Figure 4.

Figure 4.

In vitro cellular uptake studies of zymosan A (S. cerevisiae) bioparticles™, gelatin microspheres (cG), and NK cell mimics (cGCM) by differentiated (diff.) THP-1 cells as macrophages for 3 h using Image Stream X (cell/particle: 1:1): (a) For each condition (zymosan, cG–Cascade Blue, and cGCM–Cascade Blue), two representative single-cell uptake images are shown. Each pair includes a brightfield (BF) and the corresponding fluorescence image captured from the same field of view, highlighting the internalization and localization of particles within individual cells at 37°C and (b) comparative analysis of the uptake at 4°C and 37°C (cG vs cGCM, p = 0.0004, 95% CI = 4.397 to 16.45; cGCM vs Zymosan (p = 0.0035, 95% CI = −15.26 to −2.556), N = 3–5. Zymosan A was used as a positive control and uptake analysis at 4°C was used as a negative control.
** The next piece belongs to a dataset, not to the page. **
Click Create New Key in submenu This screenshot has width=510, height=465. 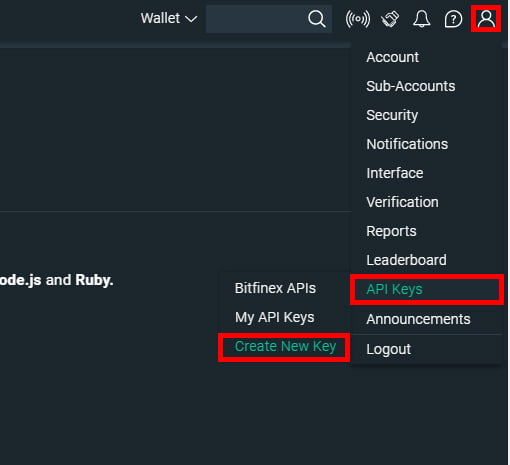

Zymosan A (S. cerevisiae) bioparticles™ was tagged with Alexa Flour™ 488, cG and cGCM was loaded with dextran cascade blue, diff. THP-1 cells was tagged with CD45_APC_Cy7 dye.

Graphs are plotted in box and whiskers format with max and min value showing all data points.

*p < 0.05. **p < 0.01. ***p < 0.001. ****p < 0.0001.